拙速

 自分の天幕に逃げ込み、ラシェはようやく息をつく。

 乱れた胸元をかき寄せ、悪寒に身を震わせる。

「お姉ちゃん、ぼく、起きてたよ?」

 眠そうにカリムが身を起こす。熾した火に焼けた頬が、赤く火照っている。

「ごめんね? 寝てて良いの」

 ラシェがカリムを寝かせてやる。

 今年十歳(約八歳)になる弟は、最近成長が著しい。

 背は高くなり、手足はしなやかに伸び始め、ふっくらとしていたはずの体も、丸みが消えて直線的な輪郭をとり始めている。

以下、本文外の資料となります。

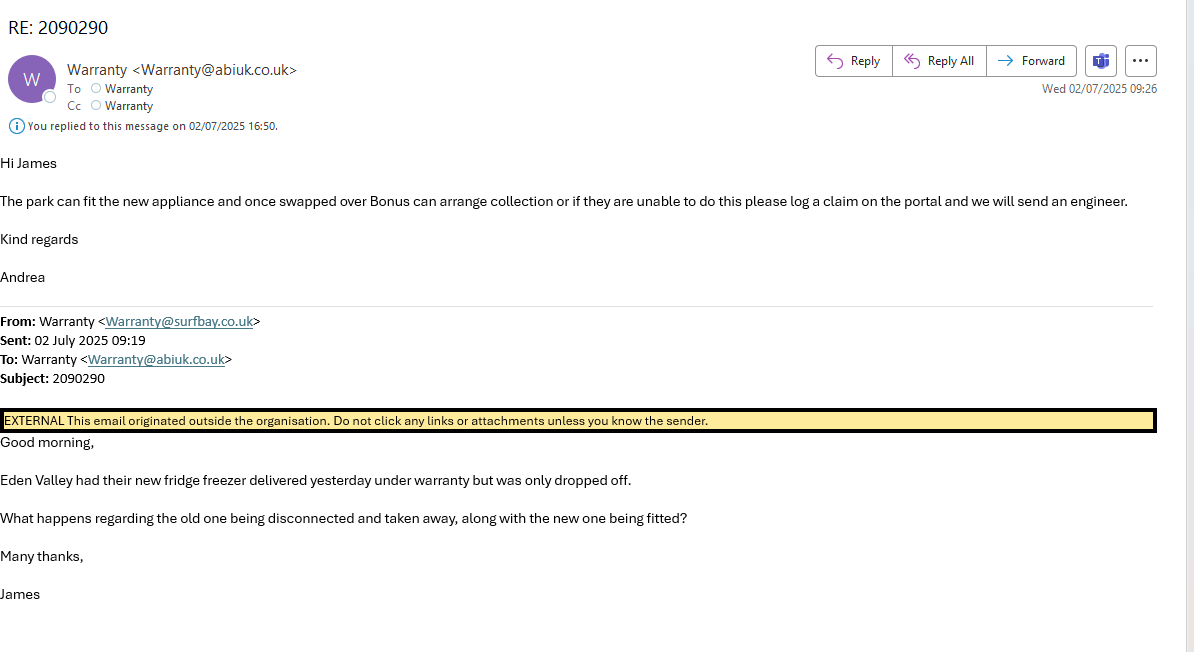
Task: Click the Reply arrow button
Action: click(x=853, y=61)
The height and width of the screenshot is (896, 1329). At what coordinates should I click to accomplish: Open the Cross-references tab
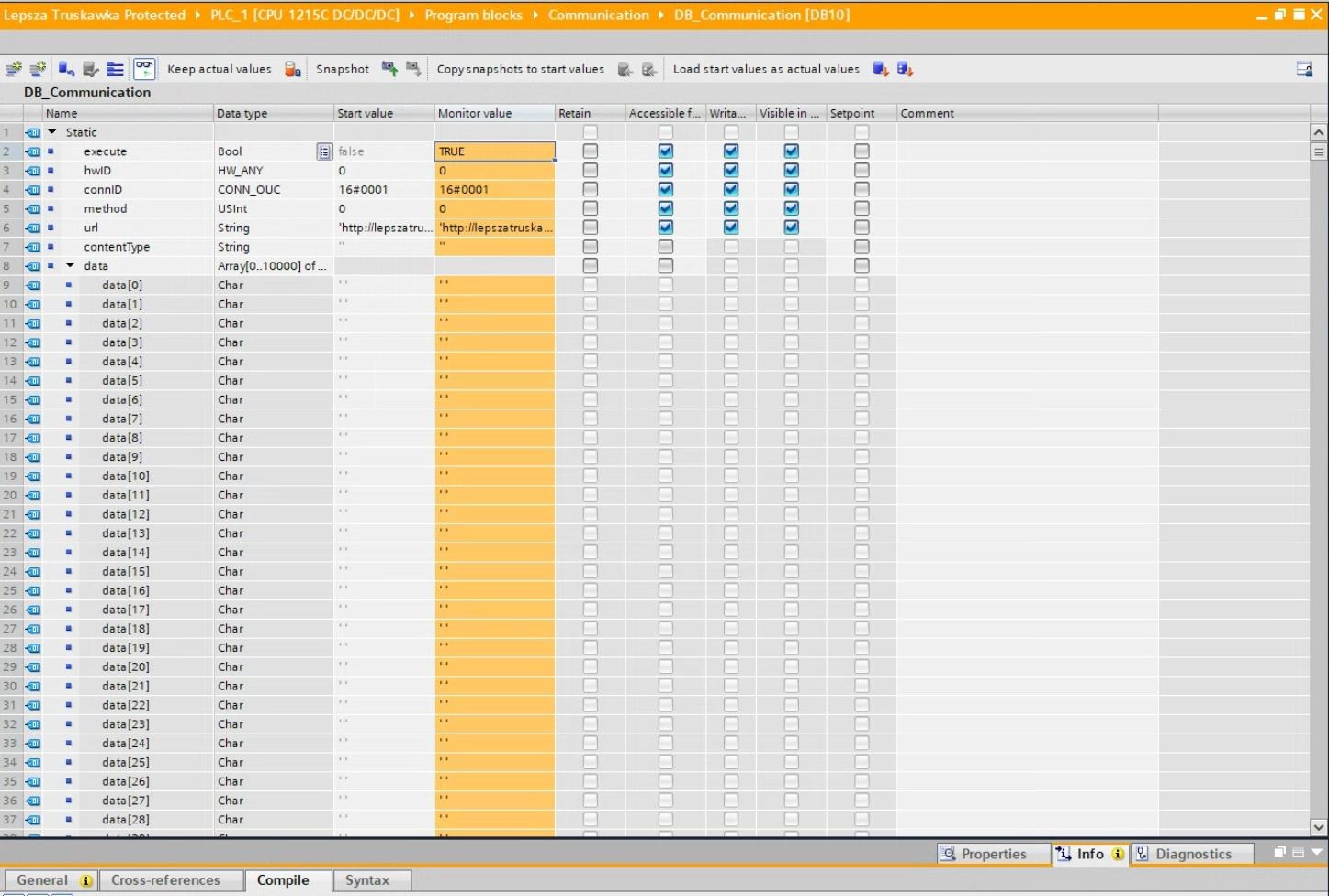(165, 880)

 あの甘えん坊が、いつの間にか自分の事は自分でできるようになっていた。

 手がかからなくなった事に一抹の寂しさを覚えつつも、その分カサに会いにゆく時間が増やせるのは有り難かった。

――だけれど、これから私たち、どうなるんだろう。

 今しがたの出来事で、動悸が治まらない。

 父は死に、母も死んだ。

 弟は大きくなりつつあり、やがて自分の手を離れるだろう。

 カサとの関係にも未来は見えない。

 やがて来るカサとの別れの前に、ラシェには一つだけ望みがある。

 それはとても小さな望みだが、ラシェにとっては最も大きな望み。

――カサの子供がほしい。

 もしカサとの間に子供が出来たのなら、ラシェはその子の父親の事を、誰にも語らないだろう。

 ひっそりとカサの子を産みたい。

 そしてその子を育てる事に、残りの生を費やしたい、そう願っている。

 弱き立場な分だけ、カサよりもラシェが現実的に状況を見ている。

 この関係は、最終的に何が待とうとカサに迷惑をかけてはいけない。

 だが、カサに迷惑が及ばぬのであれば、ラシェもカサから何か一つぐらい受け取っていいはずだ。

 その答えが、子供なのである。

 サルコリでは私生児など珍しくもない。

 ラシェが誰のものとも知れぬ子を孕もうが、気にする者はいないであろう。

 ラシェはカサに抱いてほしいと思っている。

 それは情欲ではなく、情緒である。

 カサがそうしないのは、それだけラシェを大切に想っているからだ。

 次にカサが帰って来たときに、ラシェはその気持ちをカサに余さず伝えようと思っている。

 この前は恥ずかしくて言えなかったが、ゾーカのような男に目をつけられたとあっては、急がねばならない。